In any case, OpenSSL does a whole bunch of things, and one of those is providing low-level cryptographic routines. When people talk about issues with OpenSSL, they're usually not (in my experience) talking about issues with its low-level cryptographic routines. They're talking about things like the TLS implementation and API.
Rustls has its own Rust code for the TLS protocol and certificate parsing/validation, which doesn't come, directly or by lineage, from OpenSSL or any OpenSSL derivatives.
I'd like to take a look and try to understand why there's such a big difference in handshake performance. I wouldn't expect single threaded handshake performance to vary so much between stacks... it should be mostly limited by crypto operations. Last time, they did say something about having a cpu optimization for handshaking that the other stack might not have, but this is on a different platform and they didn't mention that.
I'd also be interested in seeing what it looks like with OpenSSL 1.1.1, given the recent article from HAProxy about difficulties with OpenSSL 3 [2]
[1] https://www.memorysafety.org/blog/rustls-performance-outperf...
On my machine dual-socket Intel(R) Xeon(R) CPU L5640 running 14.2-RELEASE-p3, I found similar differences in speed with the system openssl (3.0.16) and rustls from head (795ae1f5d0435dbc80dac04ec147e85d4970563c).
Openssl 3.0.16 (FreeBSD base 14.2-RELEASE-p3)

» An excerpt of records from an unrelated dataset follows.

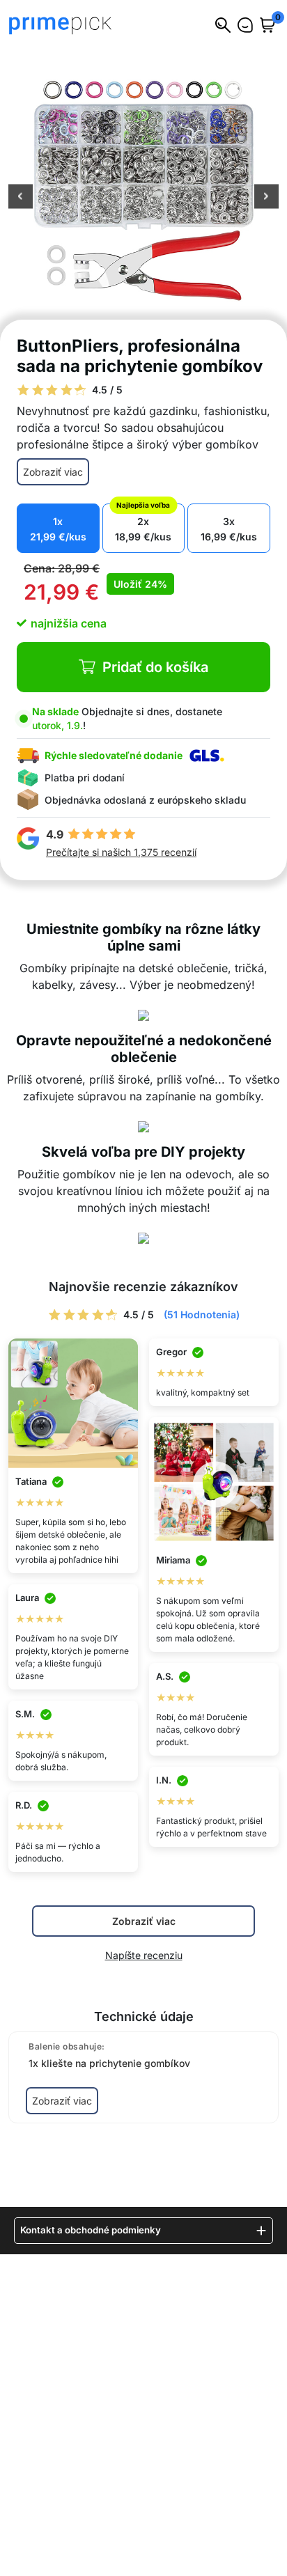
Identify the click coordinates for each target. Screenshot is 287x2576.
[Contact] (245, 25)
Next (266, 198)
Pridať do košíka (155, 667)
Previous (20, 198)
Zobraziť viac (53, 472)
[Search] (223, 25)
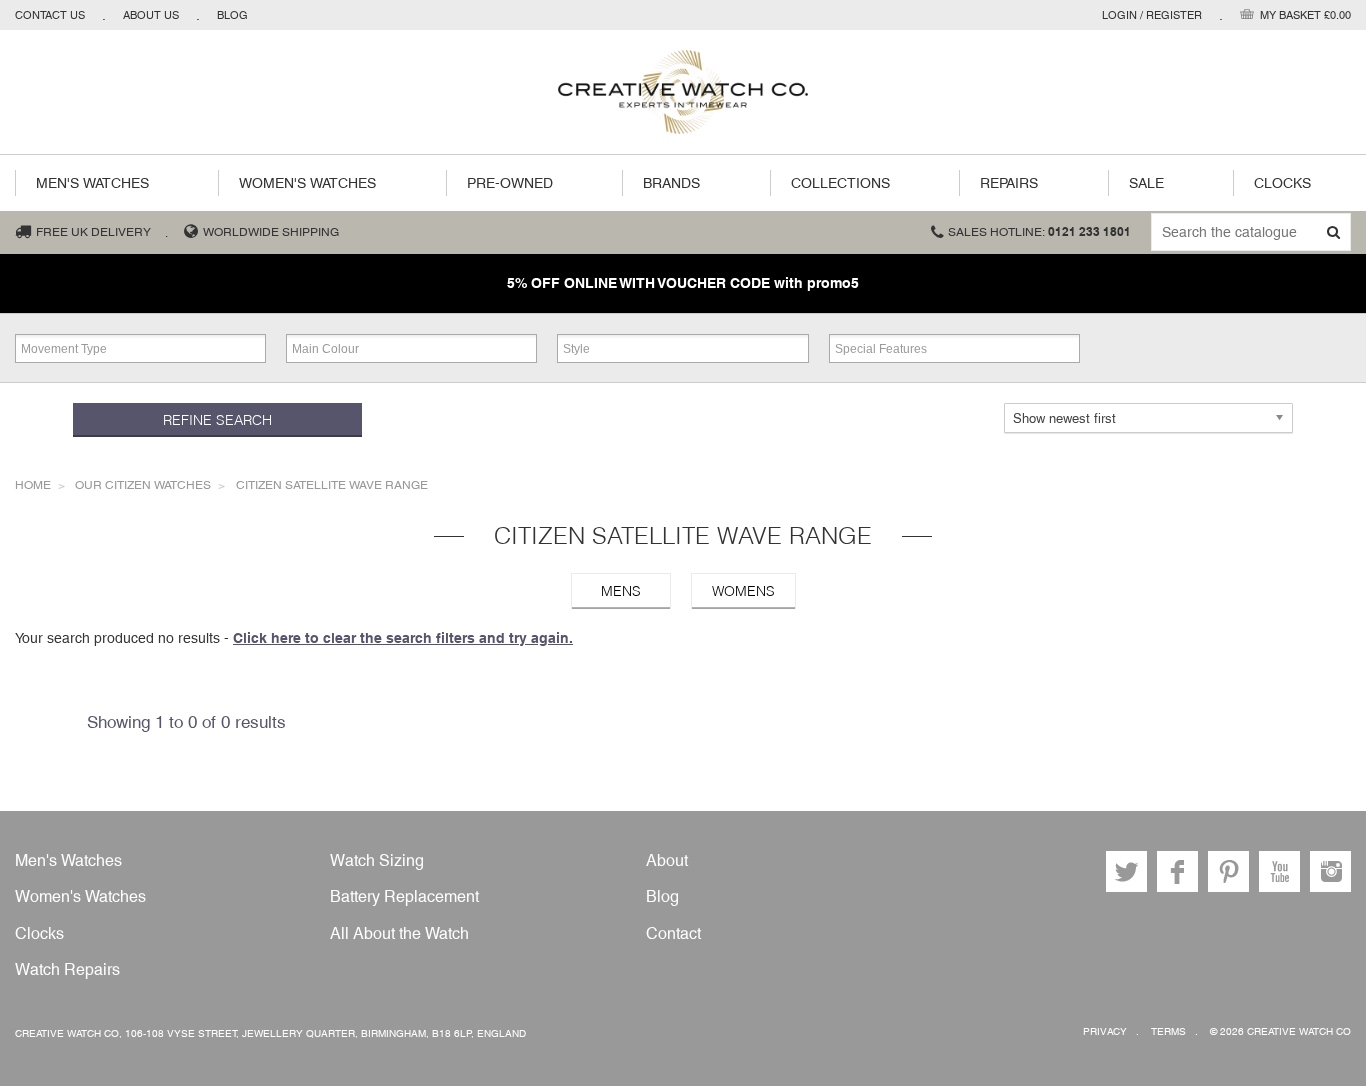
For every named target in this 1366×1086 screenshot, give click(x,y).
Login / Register (1152, 15)
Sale (1146, 183)
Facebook (1177, 871)
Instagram (1330, 871)
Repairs (1009, 183)
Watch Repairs (67, 969)
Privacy (1105, 1031)
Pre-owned (510, 183)
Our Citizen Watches (143, 485)
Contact (673, 933)
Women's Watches (307, 183)
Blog (232, 15)
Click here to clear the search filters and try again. (403, 638)
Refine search (217, 420)
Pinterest (1228, 871)
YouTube (1279, 871)
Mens (621, 591)
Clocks (1282, 183)
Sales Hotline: (1039, 232)
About (667, 860)
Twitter (1126, 871)
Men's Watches (92, 183)
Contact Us (50, 15)
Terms (1168, 1031)
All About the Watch (399, 933)
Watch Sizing (377, 860)
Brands (671, 183)
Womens (743, 591)
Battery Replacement (404, 896)
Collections (840, 183)
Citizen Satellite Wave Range (332, 485)
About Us (151, 15)
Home (33, 485)
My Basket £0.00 (1305, 15)
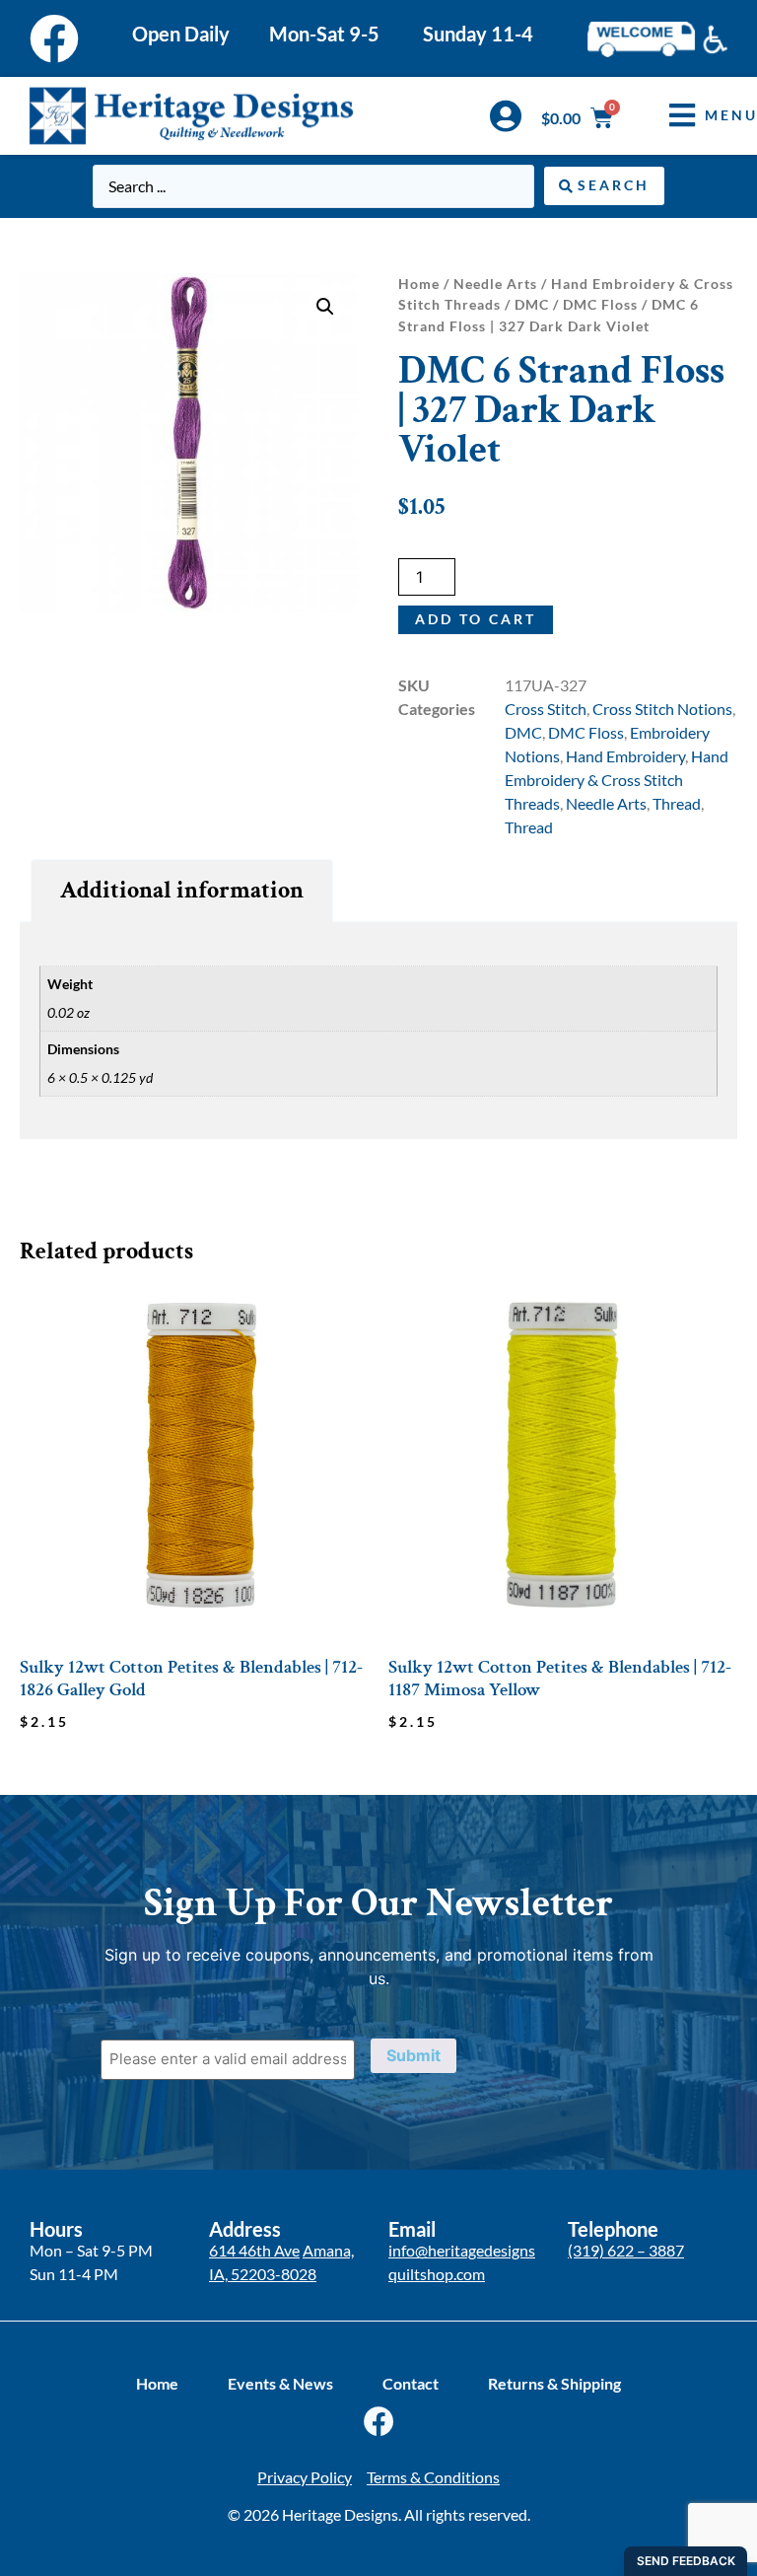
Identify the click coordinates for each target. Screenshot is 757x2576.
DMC (532, 304)
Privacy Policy (304, 2477)
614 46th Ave (254, 2250)
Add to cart (475, 618)
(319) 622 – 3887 (626, 2250)
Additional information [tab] (182, 890)
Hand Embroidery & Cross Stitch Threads (616, 780)
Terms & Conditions (433, 2477)
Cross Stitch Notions (662, 708)
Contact (410, 2383)
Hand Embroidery (625, 756)
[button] (325, 306)
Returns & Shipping (554, 2383)
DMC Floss (600, 304)
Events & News (280, 2383)
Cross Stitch (545, 708)
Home (419, 283)
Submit (413, 2055)
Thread (677, 803)
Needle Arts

handshakes server TLSv1.3 TLS_AES_256_GCM_SHA384 1275.38 handshakes/s (512 / 0.401448)
Rustls: (795ae1f5d0435dbc80dac04ec147e85d4970563c)
handshakes TLSv1_3 EcdsaP256 TLS13_AES_256_GCM_SHA384 server server-auth no-resume 1998.39 handshakes/s
However, one of my friends suggested aws-lc might just be super fast, so I ran openssl-bench linked against that and saw a big improvement. So I went ahead and tried with all the options from FreeBSD pkg. Here's my list of results:
aws-lc-1.48.4 (freebsd pkg)
handshakes server TLSv1.3 TLS_AES_256_GCM_SHA384 2478.93 handshakes/s (512 / 0.206541)
openssl111-1.1.1w_2 (freebsd pkg)
handshakes server TLSv1.3 TLS_AES_256_GCM_SHA384 1773.9 handshakes/s (512 / 0.28863)
openssl-3.0.16,1
handshakes server TLSv1.3 TLS_AES_256_GCM_SHA384 1333.5 handshakes/s (512 / 0.383951)
openssl31-3.1.8
handshakes server TLSv1.3 TLS_AES_256_GCM_SHA384 1387.69 handshakes/s (512 / 0.368958)
openssl32-3.2.4
handshakes server TLSv1.3 TLS_AES_256_GCM_SHA384 1353.54 handshakes/s (512 / 0.378267)
openssl33-3.3.3
handshakes server TLSv1.3 TLS_AES_256_GCM_SHA384 1406.62 handshakes/s (512 / 0.363994)
openssl34-3.4.1
handshakes server TLSv1.3 TLS_AES_256_GCM_SHA384 1393.34 handshakes/s (512 / 0.367463)
openssl35-3.5.0.b1
handshakes server TLSv1.3 TLS_AES_256_GCM_SHA384 1155 handshakes/s (512 / 0.443289)
boringssl-0.0.0.0.2025.03.27.01_1
did not manage to get a matching cipher
libressl-4.0.0_1
(does not compile, don't care to fix)
I'll try to get ahold of the authors tomororow and suggest they add openssl-bench linked against aws-lc to their test.
Given how aws-lc powers both of these articles, I'm curious how Rustls compares to s2n-tls - AWS's TLS library to go along with aws-lc.